Nous espérons que ce bref survol réussit à tracer des voies prometteuses qui permettront à une nouvelle musicologie comparée d’apporter une contribution transcendant ses propres frontières. Bien que nous n’ayons retenu ici que cinq enjeux considérés essentiels, d’autres problématiques, relevant des sciences expérimentales et des sciences humaines, pourraient également être mises en lumière grâce à cette approche renouvelée. Par exemple, une récente étude a démontré que la capacité de danser sur une pulsation n’est pas réservée aux humains, mais qu’elle est aussi partagée par d’autres animaux à capacité vocale comme les oiseaux et les éléphants (Patel et al. 2009 ; Schachner et al. 2009). À ce chapitre, la musicologie comparée pourrait contribuer à la compréhension de l’évolution des arts et de la culture dans une perspective plus générale, prenant en considération non seulement les humains, mais également les autres animaux (Laland et Galef 2009).
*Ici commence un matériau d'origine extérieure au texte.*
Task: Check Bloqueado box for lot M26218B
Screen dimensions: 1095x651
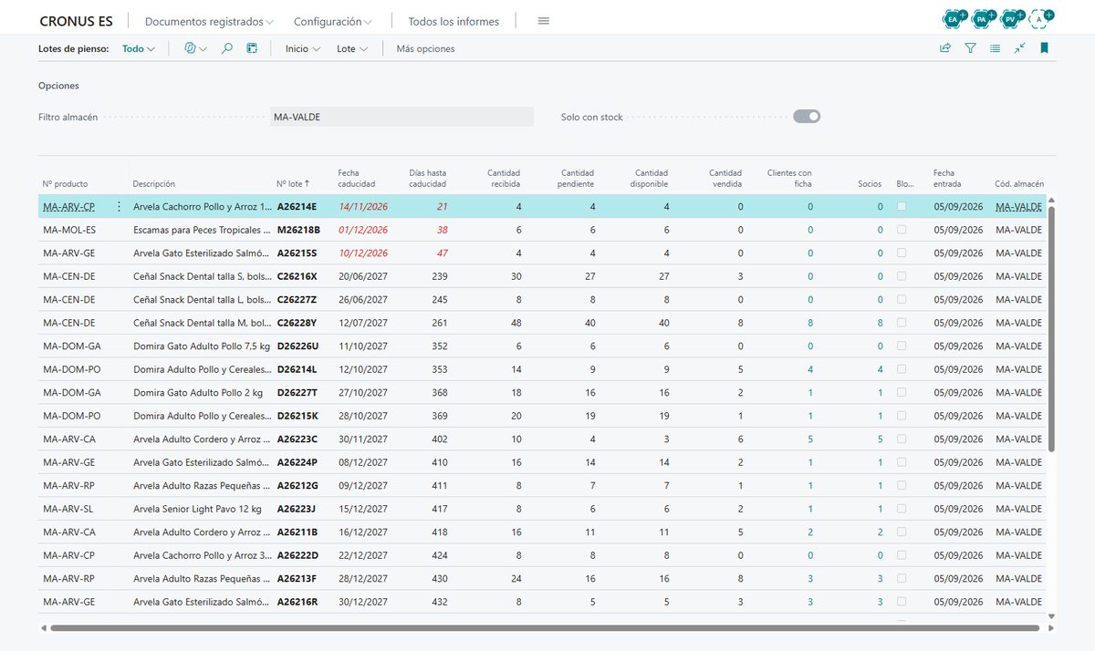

Au sein de plusieurs disciplines, les grandes théories explicatives sont monnaie courante, en dépit du fait que les données transculturelles soient rares et difficiles d’accès (Henrich et al. 2010). Les pionniers de la musicologie comparée, quant à eux, ont élaboré de vastes théories rendant compte des musiques du monde, et ce, à partir de données limitées disponibles grâce aux premiers fonds d’archives consacrés aux cultures musicales, édifiés à partir de rien par Carl Stumpf et d’autres. Aujourd’hui, les ethnomusicologues ont accumulé une quantité inimaginable d’enregistrements et de documents provenant de tous les coins du globe, mais ils ne maîtrisent en général pas suffisamment les théories et méthodes (évolutionnistes ou autres) pour procéder à la synthèse de ces données (Rice 2010).

Des avancées considérables pourraient être réalisées si les ethnomusicologues décidaient de réintégrer à leur démarche la comparaison transculturelle, la méthode scientifique et les théories évolutionnistes, et s’ils s’attachaient à revoir les grands problèmes de la musicologie comparée. Cependant, l’évolution des disciplines académiques, tout comme celle des organismes vivants, est modulée par nombre de facteurs, et notre expérience suggère que l’ethnomusicologie d’aujourd’hui est peut-être trop fortement influencée par le relativisme et par le postmodernisme pour que cette éventualité puisse se concrétiser dans un futur rapproché (voir Mundy 2006 ; Rahaim 2006 ; Titon 2009 ; Koskoff 2010 ; Slobin 2010). Nous exprimons le souhait qu’à l’avenir, la nouvelle musicologie comparée, l’ethnomusicologie, la musicologie historique et les autres branches puissent se fondre en une seule « musicologie », diversifiée mais unie, qui saura puiser parmi de nombreux paradigmes théoriques et méthodologiques. Ainsi se réaliserait le voeu formulé par Adler (1885) alors même qu’il posait les premiers jalons de cette discipline.